What is being asked: Retype every record exactly. Skip the images.

Extracted entries:
━━━━
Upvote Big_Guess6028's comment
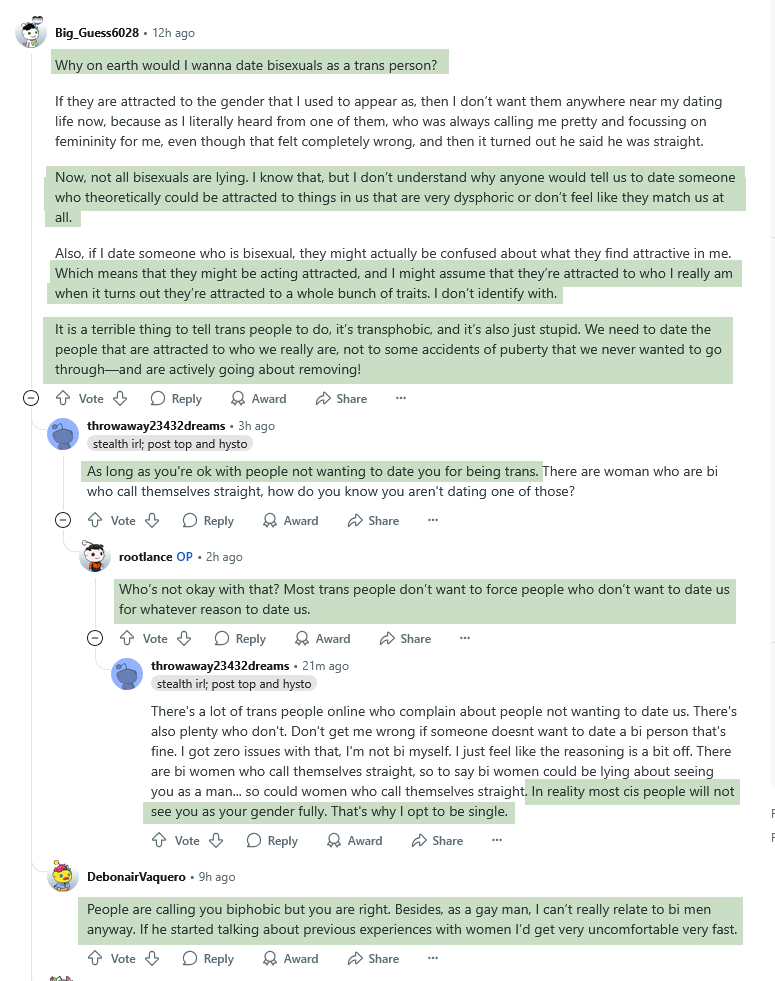The width and height of the screenshot is (775, 981). coord(62,398)
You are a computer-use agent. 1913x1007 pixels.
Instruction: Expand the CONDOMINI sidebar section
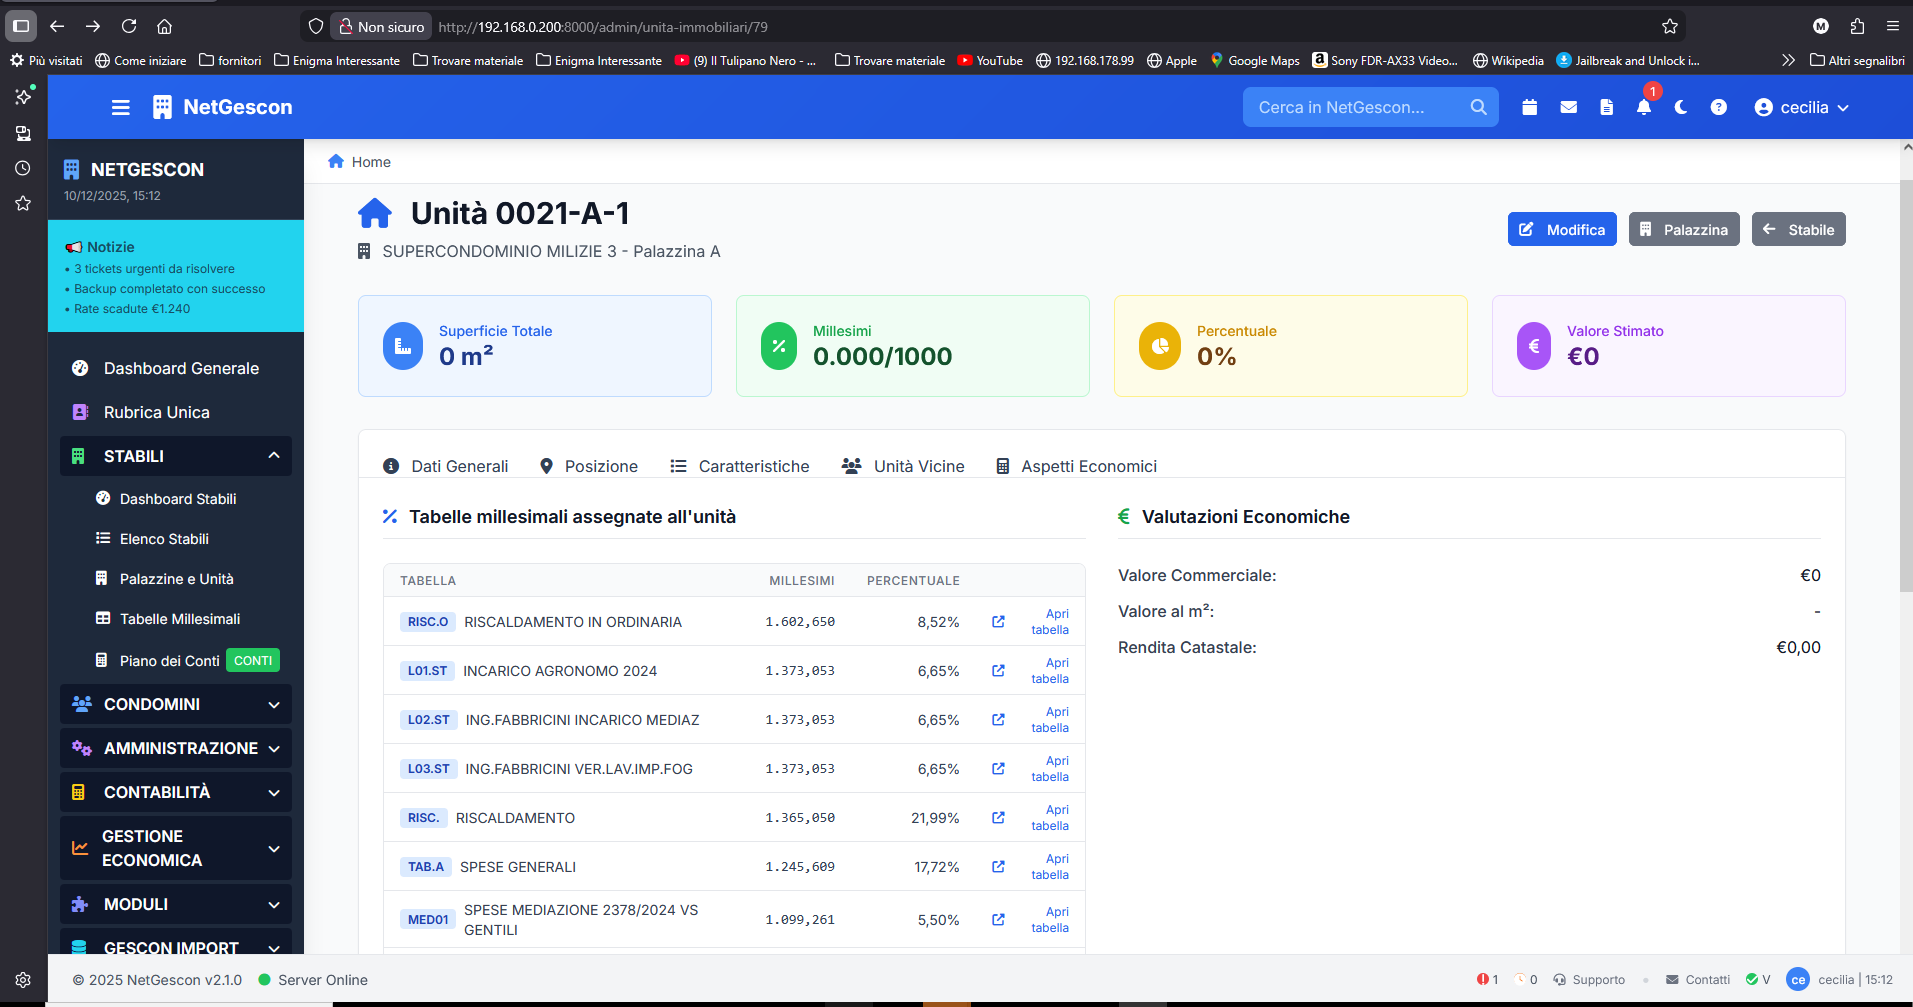pyautogui.click(x=176, y=704)
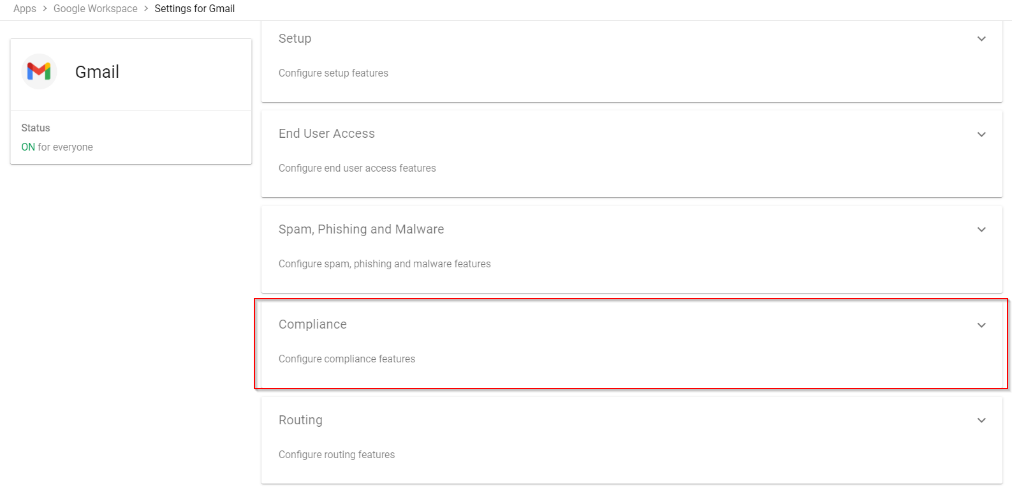The height and width of the screenshot is (490, 1012).
Task: Expand the Compliance section chevron
Action: click(981, 325)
━━━━
Response to this exercise:
Upvote Big_Guess6028's comment
The width and height of the screenshot is (775, 981). coord(62,398)
You are a computer-use agent. 1913x1007 pixels.
Instruction: Expand the CONDOMINI sidebar section
pyautogui.click(x=176, y=704)
The height and width of the screenshot is (490, 1012).
Task: Expand the Compliance section chevron
Action: click(981, 325)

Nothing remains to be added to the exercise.